## Directions for this task
Pull out every line of the records below that contains the word "accomplish", matching its case exactly. Copy each of those lines in full.

═════ Information provided

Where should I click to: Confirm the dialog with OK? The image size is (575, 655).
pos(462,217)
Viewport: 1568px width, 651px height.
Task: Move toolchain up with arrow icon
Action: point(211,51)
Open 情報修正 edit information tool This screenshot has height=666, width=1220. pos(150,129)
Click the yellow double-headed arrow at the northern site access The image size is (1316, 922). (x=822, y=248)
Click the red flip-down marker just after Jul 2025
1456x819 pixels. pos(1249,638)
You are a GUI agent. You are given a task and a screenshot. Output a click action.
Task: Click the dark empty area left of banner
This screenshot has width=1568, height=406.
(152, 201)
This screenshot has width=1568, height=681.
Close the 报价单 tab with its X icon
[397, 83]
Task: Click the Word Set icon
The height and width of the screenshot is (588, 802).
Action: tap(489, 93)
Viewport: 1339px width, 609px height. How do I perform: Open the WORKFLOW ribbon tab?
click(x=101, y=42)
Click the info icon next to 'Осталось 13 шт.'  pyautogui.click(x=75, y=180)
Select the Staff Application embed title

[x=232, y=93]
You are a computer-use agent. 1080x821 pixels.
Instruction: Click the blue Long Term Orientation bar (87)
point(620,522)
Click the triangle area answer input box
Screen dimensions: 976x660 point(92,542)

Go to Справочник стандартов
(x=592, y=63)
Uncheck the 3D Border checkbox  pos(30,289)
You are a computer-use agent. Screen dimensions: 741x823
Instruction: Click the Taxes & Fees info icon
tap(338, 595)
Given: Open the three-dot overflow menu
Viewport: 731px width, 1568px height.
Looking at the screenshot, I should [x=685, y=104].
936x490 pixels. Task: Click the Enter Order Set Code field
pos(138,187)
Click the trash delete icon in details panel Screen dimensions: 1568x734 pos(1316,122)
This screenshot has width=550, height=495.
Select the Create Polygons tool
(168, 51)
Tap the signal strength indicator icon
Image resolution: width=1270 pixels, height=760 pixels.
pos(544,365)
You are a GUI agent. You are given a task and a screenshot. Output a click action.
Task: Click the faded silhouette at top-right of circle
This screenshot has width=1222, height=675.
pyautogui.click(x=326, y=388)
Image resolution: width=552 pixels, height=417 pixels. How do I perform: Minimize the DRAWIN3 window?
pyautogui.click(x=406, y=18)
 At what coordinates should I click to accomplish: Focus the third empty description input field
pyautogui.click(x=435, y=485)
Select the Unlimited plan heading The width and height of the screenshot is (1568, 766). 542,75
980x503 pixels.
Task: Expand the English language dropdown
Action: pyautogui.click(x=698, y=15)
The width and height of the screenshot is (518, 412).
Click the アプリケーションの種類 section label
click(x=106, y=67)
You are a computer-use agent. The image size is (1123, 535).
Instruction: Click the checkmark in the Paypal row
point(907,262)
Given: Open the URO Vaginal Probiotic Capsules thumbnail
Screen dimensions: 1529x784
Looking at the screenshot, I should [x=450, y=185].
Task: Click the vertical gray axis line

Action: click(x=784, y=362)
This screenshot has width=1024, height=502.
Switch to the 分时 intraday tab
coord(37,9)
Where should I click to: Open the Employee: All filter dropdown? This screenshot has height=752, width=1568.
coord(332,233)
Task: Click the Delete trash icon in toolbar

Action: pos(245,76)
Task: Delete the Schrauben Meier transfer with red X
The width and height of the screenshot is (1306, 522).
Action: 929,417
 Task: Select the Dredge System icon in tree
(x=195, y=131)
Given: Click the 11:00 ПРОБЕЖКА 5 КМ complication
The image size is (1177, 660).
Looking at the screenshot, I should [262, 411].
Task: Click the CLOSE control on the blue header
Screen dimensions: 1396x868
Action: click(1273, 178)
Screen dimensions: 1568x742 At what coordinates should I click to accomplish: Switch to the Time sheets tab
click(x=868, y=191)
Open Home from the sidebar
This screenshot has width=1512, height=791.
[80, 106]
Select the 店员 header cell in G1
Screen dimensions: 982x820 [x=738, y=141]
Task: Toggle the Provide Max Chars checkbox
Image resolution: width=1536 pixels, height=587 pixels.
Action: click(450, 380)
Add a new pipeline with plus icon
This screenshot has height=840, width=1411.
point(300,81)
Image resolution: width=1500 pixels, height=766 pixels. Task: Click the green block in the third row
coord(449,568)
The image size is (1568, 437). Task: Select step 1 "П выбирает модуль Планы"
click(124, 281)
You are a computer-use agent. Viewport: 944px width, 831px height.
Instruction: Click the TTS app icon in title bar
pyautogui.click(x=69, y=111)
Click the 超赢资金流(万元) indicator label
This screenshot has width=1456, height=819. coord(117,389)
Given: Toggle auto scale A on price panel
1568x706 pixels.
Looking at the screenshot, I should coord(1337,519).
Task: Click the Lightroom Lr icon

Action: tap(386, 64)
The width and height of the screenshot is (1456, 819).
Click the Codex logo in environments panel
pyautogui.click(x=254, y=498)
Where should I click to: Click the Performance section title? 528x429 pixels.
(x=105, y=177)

══════════

## Expected answer
 At what coordinates should I click to accomplish: Focus the third empty description input field
Screen dimensions: 1568x742 At what coordinates should I click to accomplish: Switch to the Time sheets tab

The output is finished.